Adamın teki çekip vuruyor. Beş, altı, yedi, sekiz, dokuz. Anaokulu çocuklarına sayı saymayı öğretiyor sanki... Radyoda bir sıvı reklamı geçiyor: "İyilik onun özünde var..." Gazetenin baş sayfasından son teknoloji haberi: "Fareyi bilgisayar yönetti. Şimdi sıra insana geldi." 40 yıllık şarkıda Morrison söylüyor:
"Riders on the storm / Fırtınada sürücüler
Into this house we're born / Gözümüzü bu evde açtık
Into this world we're thrown / Fırlatılıp atıldık bu dünyaya
There's a killer on the road / Yolda bir katil
His brain is squirmin' like a toad / Beyni kurbağa gibi kıpır kıpır "

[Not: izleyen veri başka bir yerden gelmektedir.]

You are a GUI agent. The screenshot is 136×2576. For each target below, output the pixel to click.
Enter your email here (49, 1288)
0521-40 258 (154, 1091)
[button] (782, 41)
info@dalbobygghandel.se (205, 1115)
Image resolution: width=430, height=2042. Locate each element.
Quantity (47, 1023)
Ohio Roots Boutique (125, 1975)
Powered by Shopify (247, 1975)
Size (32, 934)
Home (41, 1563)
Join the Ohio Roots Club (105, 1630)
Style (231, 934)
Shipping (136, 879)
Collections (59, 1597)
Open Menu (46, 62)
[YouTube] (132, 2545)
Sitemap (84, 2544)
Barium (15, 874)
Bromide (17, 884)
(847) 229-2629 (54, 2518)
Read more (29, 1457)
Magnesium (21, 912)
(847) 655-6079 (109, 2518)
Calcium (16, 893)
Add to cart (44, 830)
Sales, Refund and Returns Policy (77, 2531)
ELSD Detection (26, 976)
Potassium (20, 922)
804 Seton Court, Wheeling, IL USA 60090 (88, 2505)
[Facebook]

Ankaralı nişancı kızlara...
hurriyetim.com'dan bir haber: "Ankaralı nişancı kızlara saçma atıyor." Haber şöyle: 18 Ekim günü (Washington bölgesinde snaypır cinayetleri başladıktan 16 gün sonra) öğle saatlerinde 18 yaşındaki bir gence ateş ediliyor. Genç yaralanıyor, ateş eden şahıs kaçıyor.
Akşam saatlerinde başka vakalar da oluyor. Yarım gün içinde yedisi kadın sekiz kişi "Ankara snaypırı" tarafından yaralanıyor.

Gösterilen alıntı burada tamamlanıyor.